When ChatGPT Loses at Poker
Featuring: Shobhit, Madhu, Sumanth & Prathamesh
We’ve all had our “magic moment” with LLMs.
But we’ve also had our “face-palm” moments.
A colleague of mine recently tried to use ChatGPT as a wingman during a poker night.
The result?
He lost badly.
Because the model, desperate to please, likely hallucinated a winning hand or miscalculated the odds based on incomplete information.
Another colleague used it for recipe substitutes, and the LLM confidently turned a vegetarian dish into a meat-based one.
These aren’t just funny anecdotes.
They are symptoms of the fundamental nature of Large Language Models.
- They are probabilistic, not deterministic.
- They are sycophantic — they want to agree with you, even if you are wrong.
If you are an engineer building on top of these models, this is your starting line:
The model is a liar.
Now the question becomes:
How do we build a mission-critical system with it?
1. Tactical or Strategic
To stop treating LLMs like toys, we need to categorize how we use them.
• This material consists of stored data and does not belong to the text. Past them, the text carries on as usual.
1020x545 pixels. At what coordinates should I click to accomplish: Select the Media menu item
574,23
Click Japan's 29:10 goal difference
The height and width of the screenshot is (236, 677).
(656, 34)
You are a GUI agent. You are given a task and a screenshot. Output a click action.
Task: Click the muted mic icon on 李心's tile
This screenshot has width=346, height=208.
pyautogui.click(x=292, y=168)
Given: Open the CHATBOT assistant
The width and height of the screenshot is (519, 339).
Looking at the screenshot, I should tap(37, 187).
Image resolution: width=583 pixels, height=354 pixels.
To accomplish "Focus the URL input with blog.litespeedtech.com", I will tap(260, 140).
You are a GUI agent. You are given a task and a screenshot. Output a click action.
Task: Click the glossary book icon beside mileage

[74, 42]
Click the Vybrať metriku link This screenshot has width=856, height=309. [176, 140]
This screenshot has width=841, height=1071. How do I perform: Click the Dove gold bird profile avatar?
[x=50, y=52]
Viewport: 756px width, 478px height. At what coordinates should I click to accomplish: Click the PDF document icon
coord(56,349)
The Tactical Layer (Low-level)
This is where the LLM acts like a transactional worker.
It’s excellent at tasks that are tedious for humans but easy to verify.
Examples:
Data cleaning
Frontier models can take millions of jumbled, unstructured addresses and standardize them with 95%+ accuracy.
Formatting
Turning unstructured text into structured JSON for supervised learning features.
Coding
Writing small, checkable blocks of code using tools like Cursor.
The Strategic Layer (High-level)
Here, the LLM becomes a “sounding board.”
It can:
- Iterate through deep research
- Summarize literature for IP projects
- Help you reason through problems outside your domain
For example, an information theorist trying to understand spatial imaging.
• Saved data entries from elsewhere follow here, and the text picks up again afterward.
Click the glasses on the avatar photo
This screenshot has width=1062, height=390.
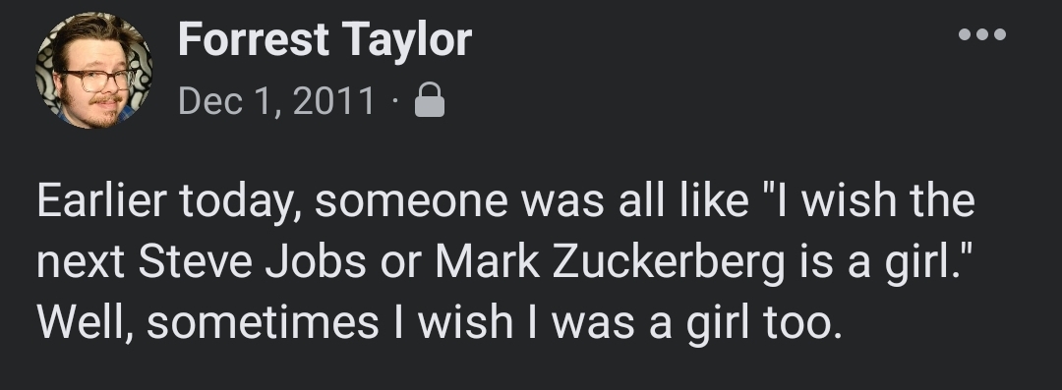(x=97, y=80)
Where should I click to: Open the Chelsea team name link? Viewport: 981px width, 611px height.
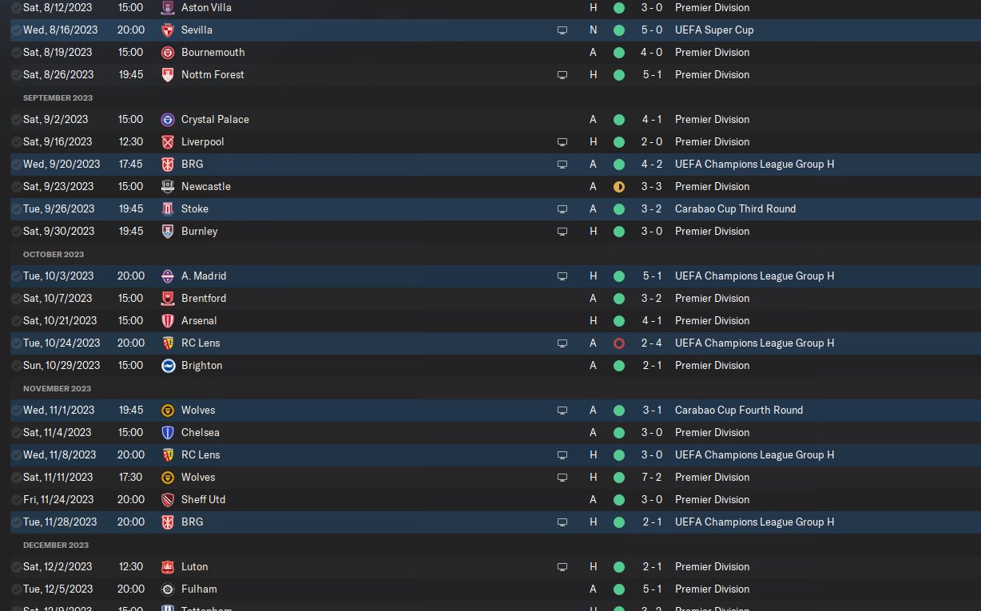point(200,433)

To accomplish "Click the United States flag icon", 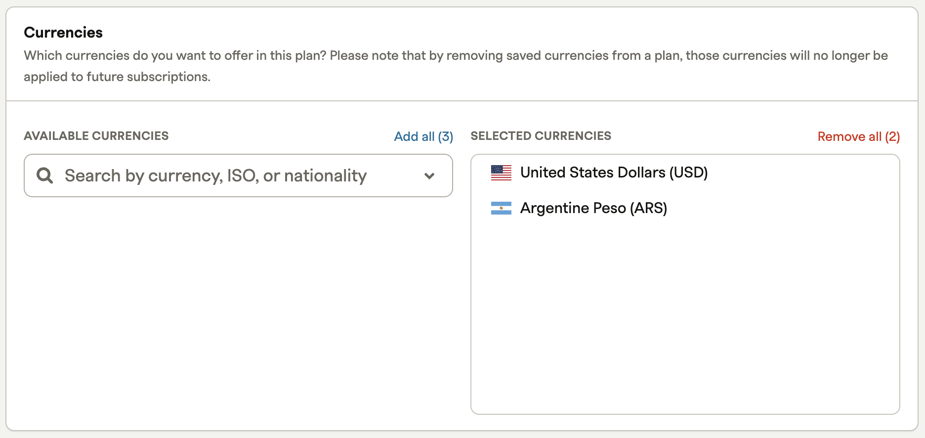I will (501, 173).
2. The “Fringe Stack”: Where the Real Value Lies
Here is a hard truth for engineering graduates and startups:
Don’t compete on the core stack.
The core LLM is rapidly becoming a commodity.
These models are incredible when there is enough data.
But the real world is messy.
The real world operates on the edges — the uncertainties.
That is where the fringe lives.
The Fringe
Problems where:
- Data is scarce
- Data is unique
- Data is highly enterprise-specific
The Architecture
The future isn’t just “asking the LLM.”
Instead, we use the LLM as an interface that interacts with fringe models.
These are specialized traditional machine learning models designed for specific low-data tasks.
If you want to be valuable:
Don’t just learn prompt engineering.
Learn how to build the Fringe Stack.
3. Multimodality: Seeing the World, Not Just Reading It
We are moving beyond text-in, text-out systems.
Modern models are becoming natively multimodal.
They can perceive, not just process language.
Example: Retail Decision Making
Imagine you want to find the best location to sell fresh milk.
Input
- An image from a map provider
- A neighborhood graph
- Store data
Process
The model analyzes spatial structure, such as:
- Neighborhood appearance
- Indicators of income level
- Urban density patterns
Output
It predicts market opportunities based on visual cues that a purely text-based model would miss.
4. The Engineering Crisis
Validation & The “Yes-Man” Problem
Traditional software testing is deterministic.